Search code examples
pythonlisttileisometric

Need a clever way to create a large list for a pygame/pyOpenGL project


Basically I need lists of rows that go like this:

[0,0]

[1,0],[0,1]

[2,0],[1,1],[0,2]

[3,0],[2,1],[1,2],[0,3]

[4,0],[3,1],[2,2],[1,3],[0,4]

up to an arbitrary number of elements and then back down

[4,1],[3,2],[2,3],[1,4]

[4,2],[3,3],[2,4]

[4,3],[3,4]

[4,4]

I'm just wanting all of these pairs in one large list of lists, so I can iterate over the pairs in the order they appear above for isometric rendering.

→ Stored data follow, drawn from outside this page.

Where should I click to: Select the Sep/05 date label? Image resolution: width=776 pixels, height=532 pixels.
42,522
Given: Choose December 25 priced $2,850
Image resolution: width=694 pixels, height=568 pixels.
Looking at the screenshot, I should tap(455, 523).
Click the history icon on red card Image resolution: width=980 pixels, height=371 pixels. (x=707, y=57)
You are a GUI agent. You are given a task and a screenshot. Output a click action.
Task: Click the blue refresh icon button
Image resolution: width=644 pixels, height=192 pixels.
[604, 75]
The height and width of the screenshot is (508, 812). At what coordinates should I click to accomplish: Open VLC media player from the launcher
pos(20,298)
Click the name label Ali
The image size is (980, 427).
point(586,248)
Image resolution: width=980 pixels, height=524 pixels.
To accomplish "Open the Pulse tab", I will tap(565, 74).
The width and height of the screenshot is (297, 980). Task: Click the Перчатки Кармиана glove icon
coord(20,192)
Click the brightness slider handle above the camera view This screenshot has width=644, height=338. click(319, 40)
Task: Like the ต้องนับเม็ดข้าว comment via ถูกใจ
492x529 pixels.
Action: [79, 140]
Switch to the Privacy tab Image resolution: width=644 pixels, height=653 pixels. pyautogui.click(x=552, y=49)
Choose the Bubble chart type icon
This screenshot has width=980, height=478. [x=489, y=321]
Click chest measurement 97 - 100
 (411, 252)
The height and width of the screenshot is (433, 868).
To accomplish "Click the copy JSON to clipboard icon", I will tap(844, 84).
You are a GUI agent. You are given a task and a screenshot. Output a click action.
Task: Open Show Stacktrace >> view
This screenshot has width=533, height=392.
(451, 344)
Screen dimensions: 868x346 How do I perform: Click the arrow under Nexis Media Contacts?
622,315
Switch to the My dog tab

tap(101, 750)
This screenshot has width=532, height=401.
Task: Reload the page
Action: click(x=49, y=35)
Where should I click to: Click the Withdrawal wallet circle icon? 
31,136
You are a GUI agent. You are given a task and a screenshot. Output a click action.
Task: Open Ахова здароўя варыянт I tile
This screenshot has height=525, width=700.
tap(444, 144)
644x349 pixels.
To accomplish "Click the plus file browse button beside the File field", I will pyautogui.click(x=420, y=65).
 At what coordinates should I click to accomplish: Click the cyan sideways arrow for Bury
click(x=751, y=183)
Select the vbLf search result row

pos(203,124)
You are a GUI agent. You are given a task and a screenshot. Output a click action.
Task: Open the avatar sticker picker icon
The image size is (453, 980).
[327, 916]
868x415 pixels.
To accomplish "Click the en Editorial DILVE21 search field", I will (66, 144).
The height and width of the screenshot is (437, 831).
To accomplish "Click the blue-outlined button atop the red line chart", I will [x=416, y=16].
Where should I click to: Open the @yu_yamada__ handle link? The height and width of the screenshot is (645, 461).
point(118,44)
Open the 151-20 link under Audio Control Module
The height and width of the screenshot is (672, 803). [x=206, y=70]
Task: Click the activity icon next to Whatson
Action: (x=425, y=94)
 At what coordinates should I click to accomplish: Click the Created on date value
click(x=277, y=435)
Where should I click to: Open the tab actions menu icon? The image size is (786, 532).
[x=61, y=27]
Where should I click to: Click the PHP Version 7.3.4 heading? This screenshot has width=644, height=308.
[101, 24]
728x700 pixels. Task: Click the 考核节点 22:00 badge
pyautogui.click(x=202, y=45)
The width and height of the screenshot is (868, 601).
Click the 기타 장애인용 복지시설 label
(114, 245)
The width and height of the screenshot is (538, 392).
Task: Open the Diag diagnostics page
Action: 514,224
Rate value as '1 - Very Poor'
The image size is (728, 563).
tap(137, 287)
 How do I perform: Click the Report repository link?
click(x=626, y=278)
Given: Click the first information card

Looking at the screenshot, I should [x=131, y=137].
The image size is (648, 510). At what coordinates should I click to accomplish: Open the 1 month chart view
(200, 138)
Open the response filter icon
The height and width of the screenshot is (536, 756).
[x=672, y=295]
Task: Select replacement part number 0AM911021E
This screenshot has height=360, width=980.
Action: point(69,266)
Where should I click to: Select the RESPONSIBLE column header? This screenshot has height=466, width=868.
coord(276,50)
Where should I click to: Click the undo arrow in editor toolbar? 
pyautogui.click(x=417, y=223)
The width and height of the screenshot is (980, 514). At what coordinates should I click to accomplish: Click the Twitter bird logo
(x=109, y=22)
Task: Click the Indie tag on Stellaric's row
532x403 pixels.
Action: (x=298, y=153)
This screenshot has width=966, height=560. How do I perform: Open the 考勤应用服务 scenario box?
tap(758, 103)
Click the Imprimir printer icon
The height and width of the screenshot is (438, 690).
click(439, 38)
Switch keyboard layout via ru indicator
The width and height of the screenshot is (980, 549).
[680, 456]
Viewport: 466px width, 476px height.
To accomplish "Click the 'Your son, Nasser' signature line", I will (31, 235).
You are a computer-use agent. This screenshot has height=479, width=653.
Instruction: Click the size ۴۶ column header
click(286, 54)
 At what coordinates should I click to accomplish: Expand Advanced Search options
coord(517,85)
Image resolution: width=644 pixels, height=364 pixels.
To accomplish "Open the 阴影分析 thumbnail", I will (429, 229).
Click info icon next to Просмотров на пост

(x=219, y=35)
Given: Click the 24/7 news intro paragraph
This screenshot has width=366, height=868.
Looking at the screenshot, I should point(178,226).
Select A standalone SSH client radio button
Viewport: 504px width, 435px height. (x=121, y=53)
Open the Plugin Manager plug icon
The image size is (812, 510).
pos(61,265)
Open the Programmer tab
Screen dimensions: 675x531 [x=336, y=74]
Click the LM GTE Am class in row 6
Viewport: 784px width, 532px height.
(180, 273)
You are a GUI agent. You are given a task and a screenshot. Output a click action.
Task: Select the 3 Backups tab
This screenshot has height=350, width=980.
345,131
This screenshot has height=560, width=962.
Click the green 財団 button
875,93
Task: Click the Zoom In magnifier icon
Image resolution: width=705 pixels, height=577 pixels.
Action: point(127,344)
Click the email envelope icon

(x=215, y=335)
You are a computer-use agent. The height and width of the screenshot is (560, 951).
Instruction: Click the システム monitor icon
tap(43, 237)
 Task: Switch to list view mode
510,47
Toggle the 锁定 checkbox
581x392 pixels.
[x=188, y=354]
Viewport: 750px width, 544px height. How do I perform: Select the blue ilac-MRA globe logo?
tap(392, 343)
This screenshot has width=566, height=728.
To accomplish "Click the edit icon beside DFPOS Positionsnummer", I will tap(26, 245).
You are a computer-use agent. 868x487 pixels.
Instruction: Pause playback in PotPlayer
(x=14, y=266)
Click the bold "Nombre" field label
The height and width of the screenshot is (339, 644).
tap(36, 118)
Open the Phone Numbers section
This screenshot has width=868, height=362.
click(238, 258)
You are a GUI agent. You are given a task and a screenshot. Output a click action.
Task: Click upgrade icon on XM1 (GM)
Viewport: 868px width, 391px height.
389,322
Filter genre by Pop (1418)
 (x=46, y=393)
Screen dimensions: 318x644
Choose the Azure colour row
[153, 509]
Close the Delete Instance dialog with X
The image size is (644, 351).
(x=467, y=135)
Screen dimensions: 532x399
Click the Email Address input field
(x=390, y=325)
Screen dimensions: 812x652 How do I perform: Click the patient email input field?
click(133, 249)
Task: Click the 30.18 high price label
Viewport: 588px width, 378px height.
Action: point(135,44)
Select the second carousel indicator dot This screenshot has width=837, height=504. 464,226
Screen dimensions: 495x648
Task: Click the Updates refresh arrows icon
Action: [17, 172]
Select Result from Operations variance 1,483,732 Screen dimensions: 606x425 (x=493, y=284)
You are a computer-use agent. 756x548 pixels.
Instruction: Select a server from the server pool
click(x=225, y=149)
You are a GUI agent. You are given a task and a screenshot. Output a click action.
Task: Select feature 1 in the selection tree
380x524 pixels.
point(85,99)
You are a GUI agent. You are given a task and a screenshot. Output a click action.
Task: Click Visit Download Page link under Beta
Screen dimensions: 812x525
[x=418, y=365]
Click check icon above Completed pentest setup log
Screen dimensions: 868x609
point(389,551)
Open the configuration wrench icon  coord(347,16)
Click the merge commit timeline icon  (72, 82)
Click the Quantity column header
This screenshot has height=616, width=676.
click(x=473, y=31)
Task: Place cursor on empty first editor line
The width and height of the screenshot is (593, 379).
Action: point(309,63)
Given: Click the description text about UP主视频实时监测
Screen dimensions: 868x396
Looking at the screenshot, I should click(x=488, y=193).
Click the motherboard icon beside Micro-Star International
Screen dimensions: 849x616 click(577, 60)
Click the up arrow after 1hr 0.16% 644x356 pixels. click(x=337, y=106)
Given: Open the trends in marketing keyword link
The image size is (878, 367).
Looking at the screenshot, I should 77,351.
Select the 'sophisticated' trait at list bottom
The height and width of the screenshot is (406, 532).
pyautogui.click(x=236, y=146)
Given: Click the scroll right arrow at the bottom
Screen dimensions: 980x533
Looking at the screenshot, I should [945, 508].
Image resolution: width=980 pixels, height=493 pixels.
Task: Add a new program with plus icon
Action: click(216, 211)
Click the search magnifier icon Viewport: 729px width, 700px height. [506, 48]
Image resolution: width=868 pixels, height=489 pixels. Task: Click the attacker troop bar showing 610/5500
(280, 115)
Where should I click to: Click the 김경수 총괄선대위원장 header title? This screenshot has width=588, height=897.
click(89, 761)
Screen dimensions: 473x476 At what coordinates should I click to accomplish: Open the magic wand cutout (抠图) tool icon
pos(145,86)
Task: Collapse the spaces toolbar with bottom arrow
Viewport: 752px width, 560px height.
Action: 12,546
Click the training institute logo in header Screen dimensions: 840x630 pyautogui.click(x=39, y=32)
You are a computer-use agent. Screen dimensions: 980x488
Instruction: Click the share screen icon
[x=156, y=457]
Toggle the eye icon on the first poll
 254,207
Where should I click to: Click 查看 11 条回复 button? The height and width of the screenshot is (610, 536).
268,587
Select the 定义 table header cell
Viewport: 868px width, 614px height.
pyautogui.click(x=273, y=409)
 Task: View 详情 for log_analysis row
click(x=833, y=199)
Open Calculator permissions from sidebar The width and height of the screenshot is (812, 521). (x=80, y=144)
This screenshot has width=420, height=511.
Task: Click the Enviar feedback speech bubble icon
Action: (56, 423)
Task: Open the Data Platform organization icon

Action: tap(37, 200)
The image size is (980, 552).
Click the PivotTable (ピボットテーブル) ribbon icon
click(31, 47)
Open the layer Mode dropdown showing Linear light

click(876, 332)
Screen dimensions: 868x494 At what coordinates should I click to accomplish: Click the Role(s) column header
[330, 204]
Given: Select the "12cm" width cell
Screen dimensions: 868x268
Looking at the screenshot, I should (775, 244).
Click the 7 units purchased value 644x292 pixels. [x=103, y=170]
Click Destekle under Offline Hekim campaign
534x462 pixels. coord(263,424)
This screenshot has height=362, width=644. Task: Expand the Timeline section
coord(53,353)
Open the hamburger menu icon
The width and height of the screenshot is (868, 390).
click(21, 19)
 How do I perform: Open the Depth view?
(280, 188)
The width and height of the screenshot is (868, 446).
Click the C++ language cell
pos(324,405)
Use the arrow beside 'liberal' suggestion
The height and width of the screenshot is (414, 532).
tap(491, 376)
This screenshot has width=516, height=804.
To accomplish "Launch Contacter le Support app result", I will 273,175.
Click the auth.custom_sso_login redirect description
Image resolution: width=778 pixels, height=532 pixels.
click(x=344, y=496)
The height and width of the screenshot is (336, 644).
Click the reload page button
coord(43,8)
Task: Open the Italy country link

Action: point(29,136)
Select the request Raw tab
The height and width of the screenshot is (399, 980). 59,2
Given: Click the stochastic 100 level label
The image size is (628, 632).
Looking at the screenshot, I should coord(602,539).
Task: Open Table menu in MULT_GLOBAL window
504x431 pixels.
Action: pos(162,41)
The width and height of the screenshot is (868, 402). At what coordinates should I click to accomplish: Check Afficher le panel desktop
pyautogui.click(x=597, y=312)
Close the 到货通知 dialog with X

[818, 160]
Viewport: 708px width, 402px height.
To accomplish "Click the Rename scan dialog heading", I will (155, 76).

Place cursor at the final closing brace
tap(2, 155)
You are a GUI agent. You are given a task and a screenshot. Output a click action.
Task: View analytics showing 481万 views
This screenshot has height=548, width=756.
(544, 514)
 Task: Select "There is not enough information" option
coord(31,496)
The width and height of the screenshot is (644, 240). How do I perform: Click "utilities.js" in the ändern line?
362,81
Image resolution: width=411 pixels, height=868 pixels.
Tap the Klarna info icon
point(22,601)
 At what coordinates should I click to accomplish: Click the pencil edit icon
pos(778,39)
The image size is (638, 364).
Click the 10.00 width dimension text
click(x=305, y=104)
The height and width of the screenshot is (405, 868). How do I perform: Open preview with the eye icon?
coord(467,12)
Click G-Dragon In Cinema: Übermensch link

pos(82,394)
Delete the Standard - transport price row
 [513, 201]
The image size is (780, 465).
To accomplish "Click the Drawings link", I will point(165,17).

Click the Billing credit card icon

the output would look like this

[ [ (0,0) ], [ (1,0),(0,1) ], [ (2,0), (1,1), (0,2) ]....]etc


Solution

  • It's not entirely clear what generalization you're looking for, but IIUC there are lots of ways you can do it. One is to build each sublist from the previous list (adding one to each subelement and avoiding duplicates), but another is to work directly from the arithmetic:

    def sherwood(n):
        N = 2*n+1
        for i in range(N):
            low, high = max(0, i-n), min(i, n)
            w = list(range(low, high+1))
            yield zip(w[::-1], w)
    

    gives me

    >>> out = list(sherwood(2))
    >>> for x in out: print(x)
    [(0, 0)]
    [(1, 0), (0, 1)]
    [(2, 0), (1, 1), (0, 2)]
    [(2, 1), (1, 2)]
    [(2, 2)]
    >>> out = list(sherwood(4))
    >>> for x in out: print(x)
    [(0, 0)]
    [(1, 0), (0, 1)]
    [(2, 0), (1, 1), (0, 2)]
    [(3, 0), (2, 1), (1, 2), (0, 3)]
    [(4, 0), (3, 1), (2, 2), (1, 3), (0, 4)]
    [(4, 1), (3, 2), (2, 3), (1, 4)]
    [(4, 2), (3, 3), (2, 4)]
    [(4, 3), (3, 4)]
    [(4, 4)]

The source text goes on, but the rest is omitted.